» **Your goal**
From the data, copy out every line in which the word "agent" appears.

» **Collected data entries**
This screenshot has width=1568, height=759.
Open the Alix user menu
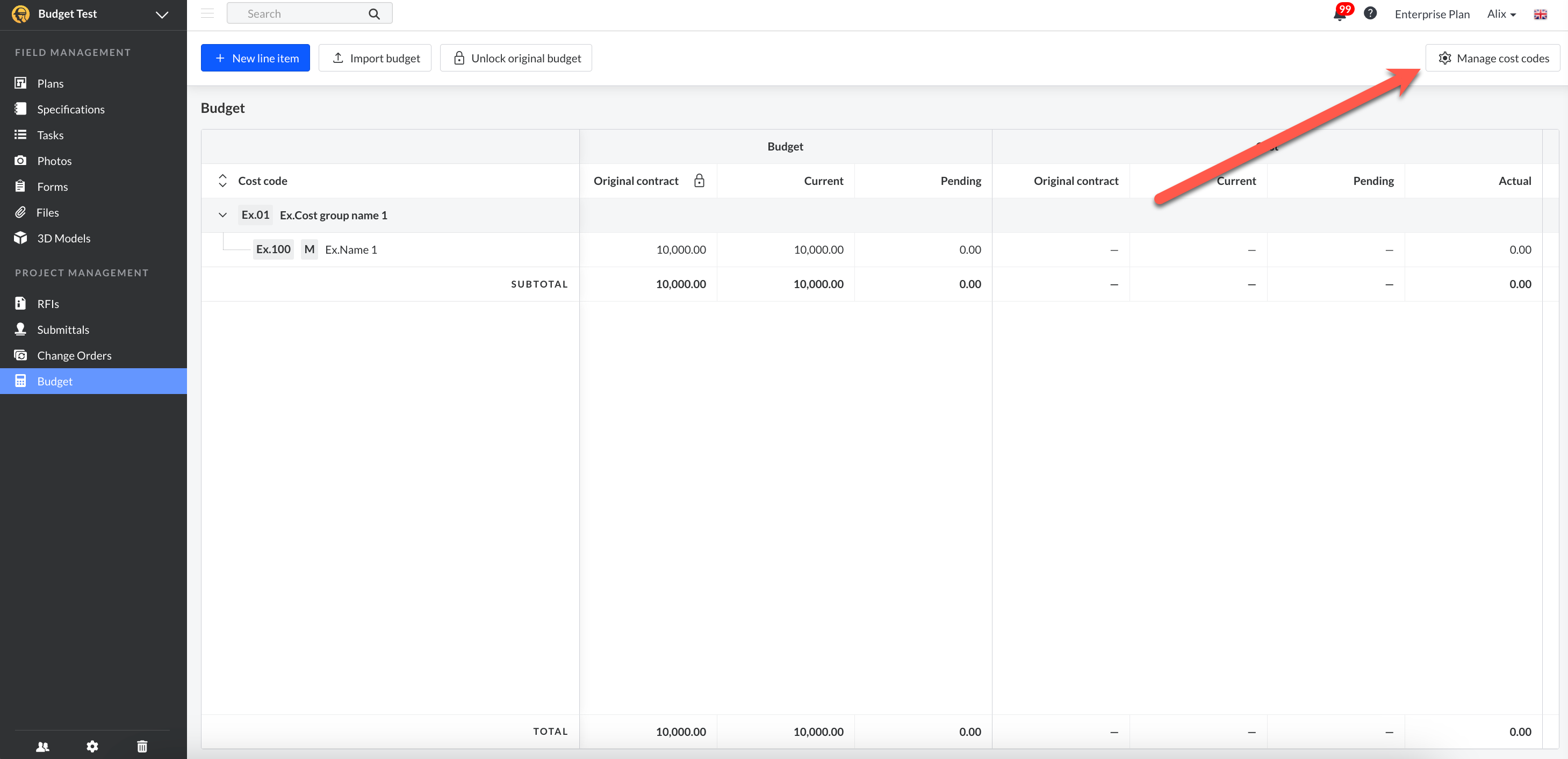(x=1501, y=14)
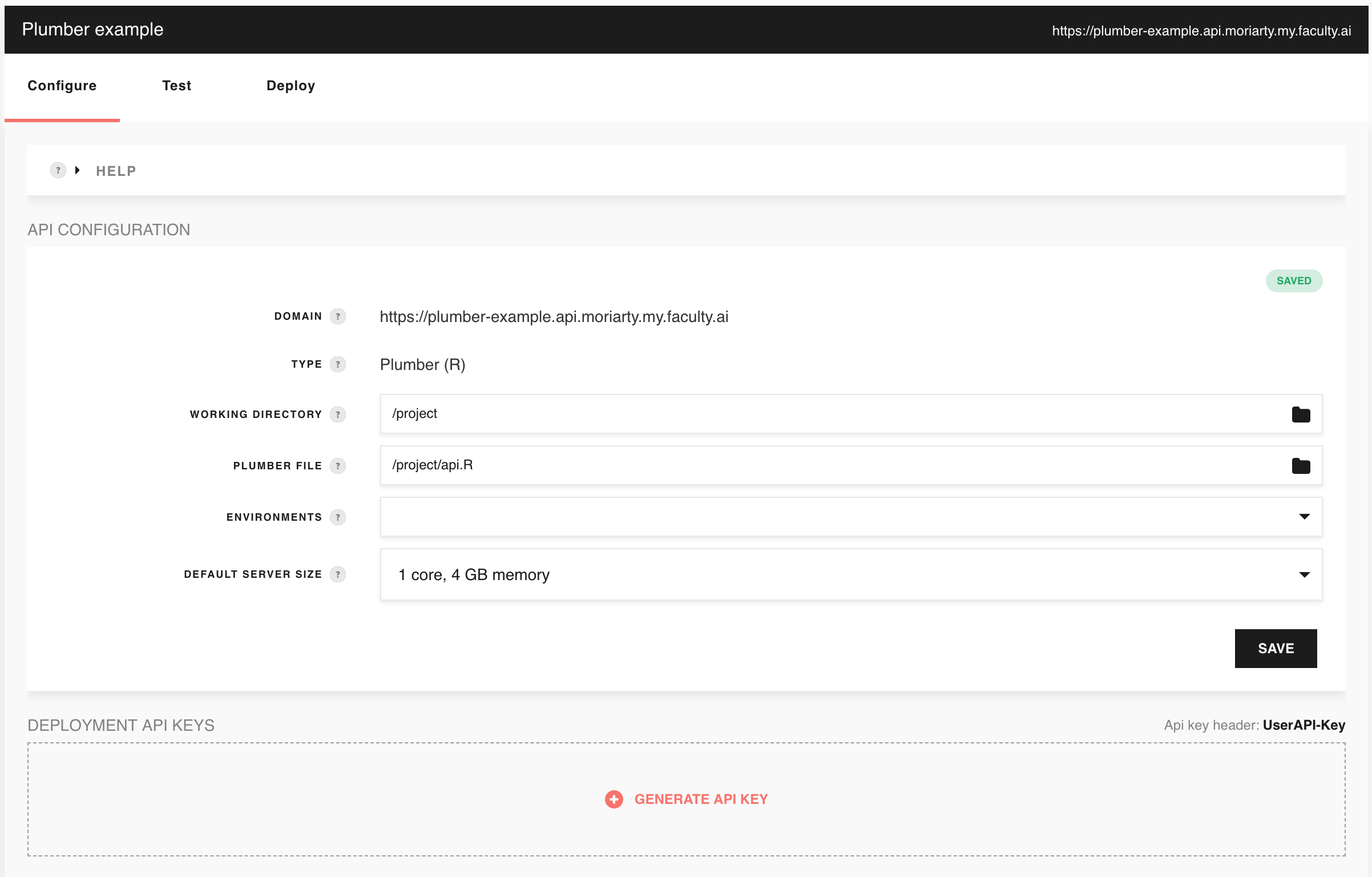Open the Default Server Size dropdown
Image resolution: width=1372 pixels, height=877 pixels.
click(1304, 574)
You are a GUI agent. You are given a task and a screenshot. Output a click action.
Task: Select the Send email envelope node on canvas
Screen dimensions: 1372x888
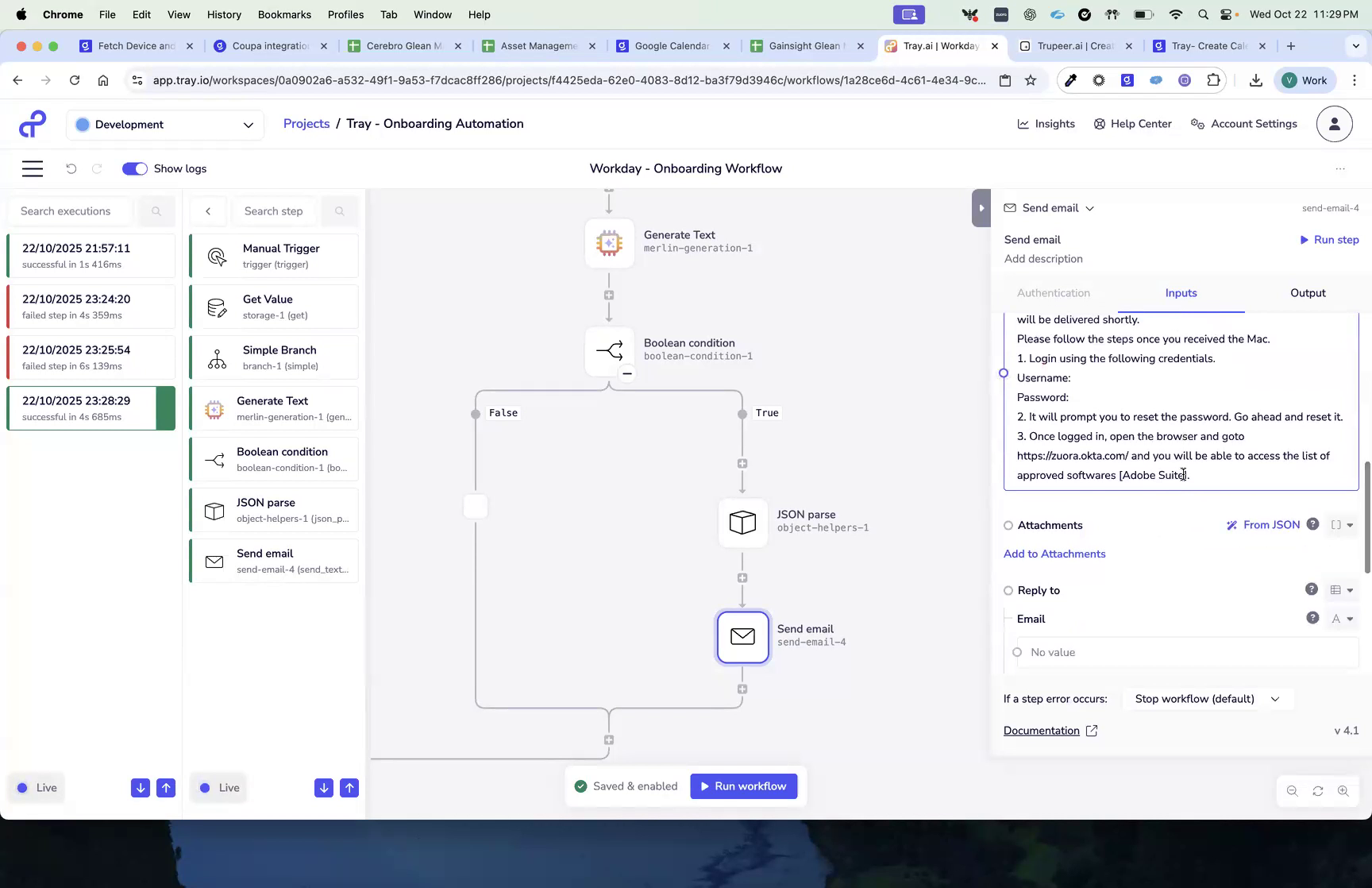click(x=742, y=637)
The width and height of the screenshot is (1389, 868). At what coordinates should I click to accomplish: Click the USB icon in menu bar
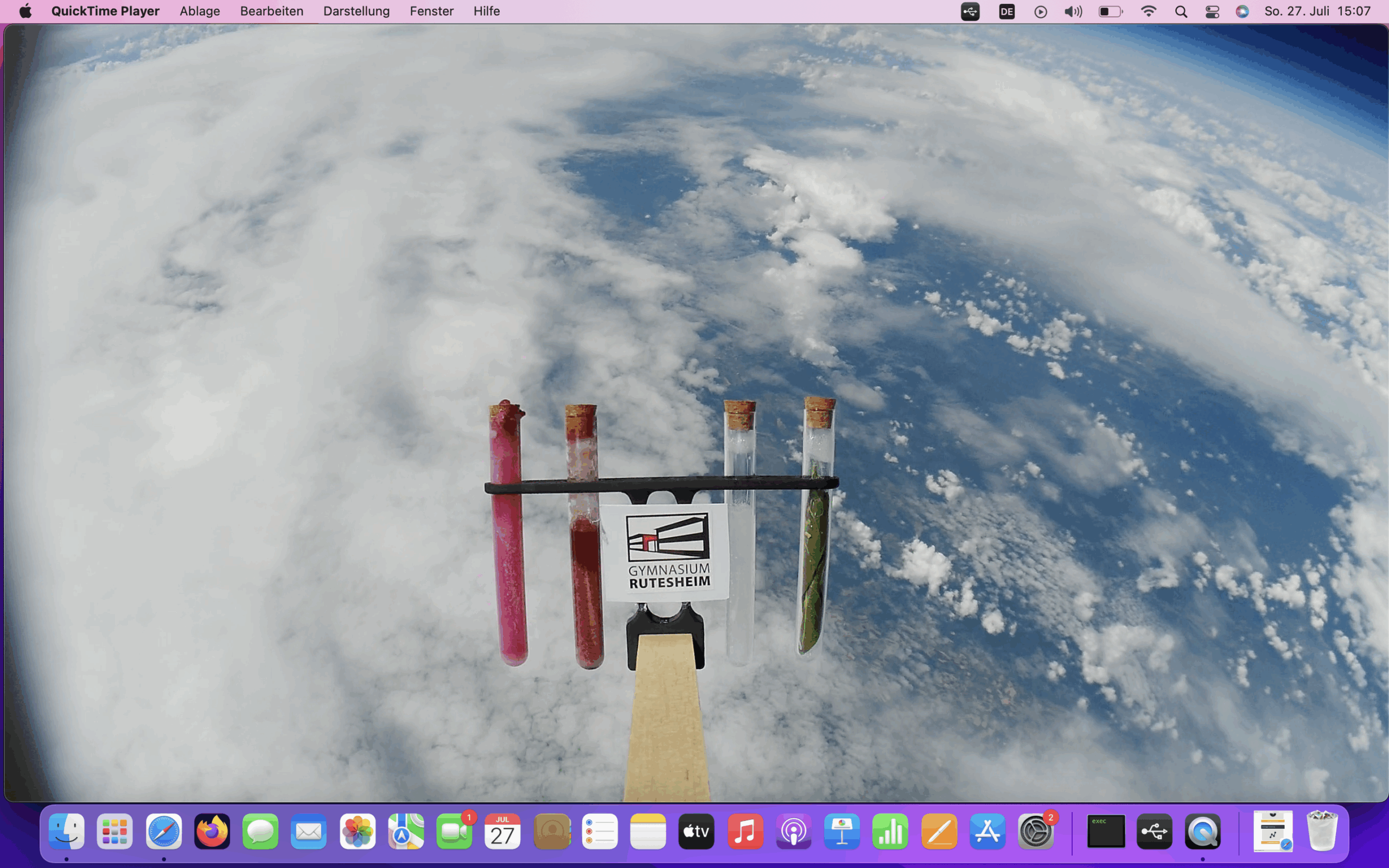[x=970, y=11]
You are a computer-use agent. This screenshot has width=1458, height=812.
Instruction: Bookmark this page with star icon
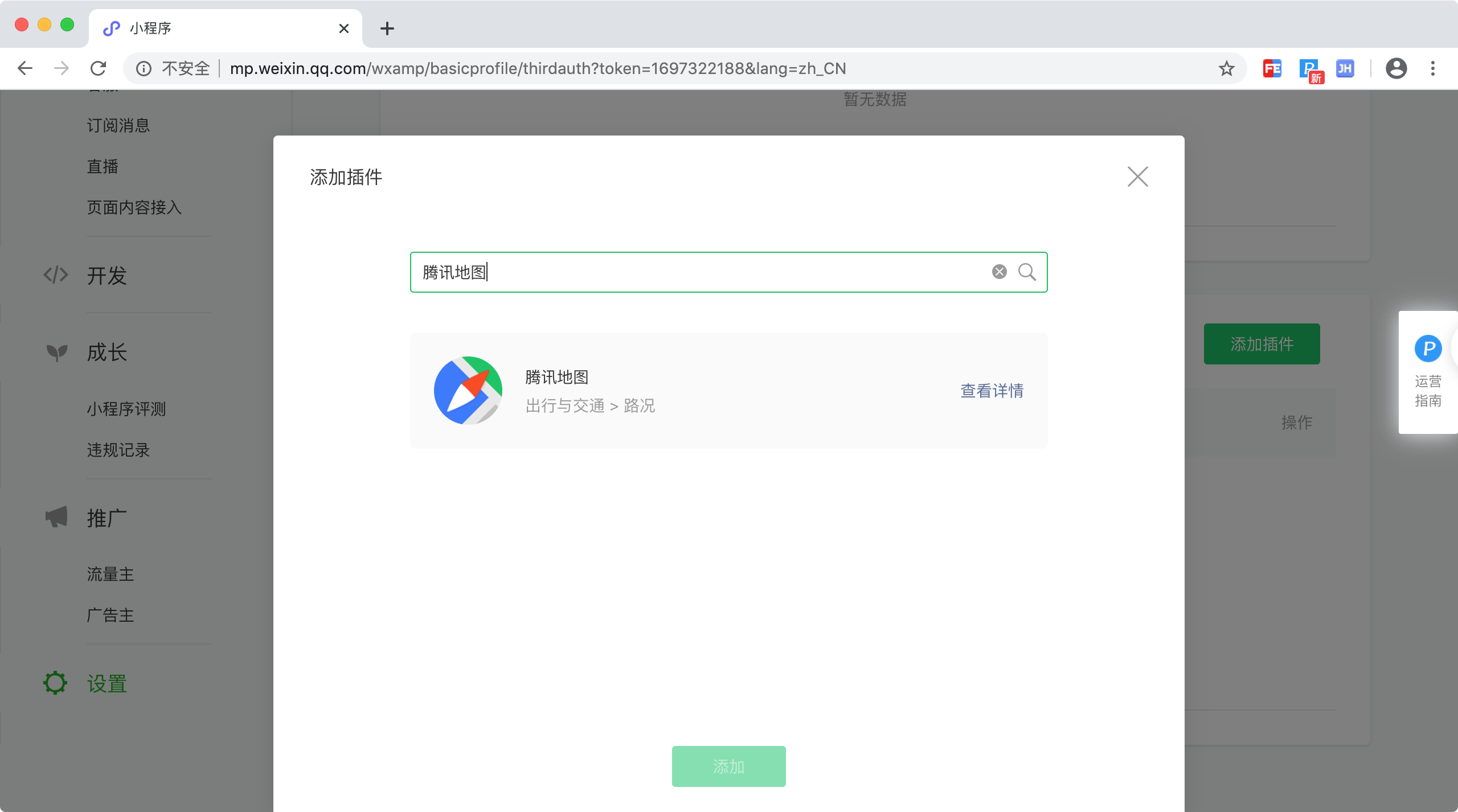point(1226,69)
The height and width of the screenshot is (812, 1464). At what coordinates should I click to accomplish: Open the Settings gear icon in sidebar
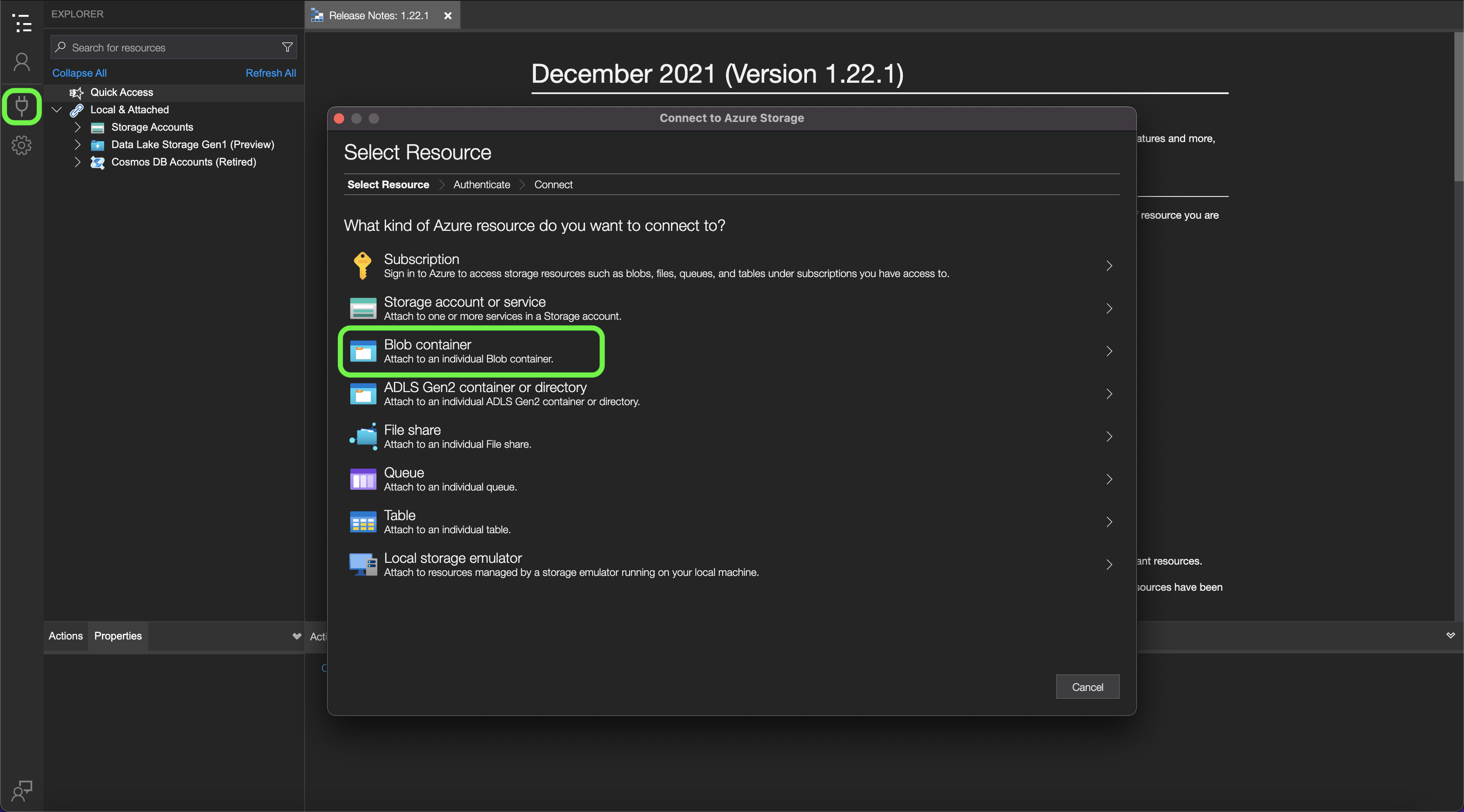point(22,145)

» **Result for this exercise**
You are a GUI agent. You are given a task and a screenshot. Output a click action.
You are a computer-use agent. This screenshot has width=1458, height=812.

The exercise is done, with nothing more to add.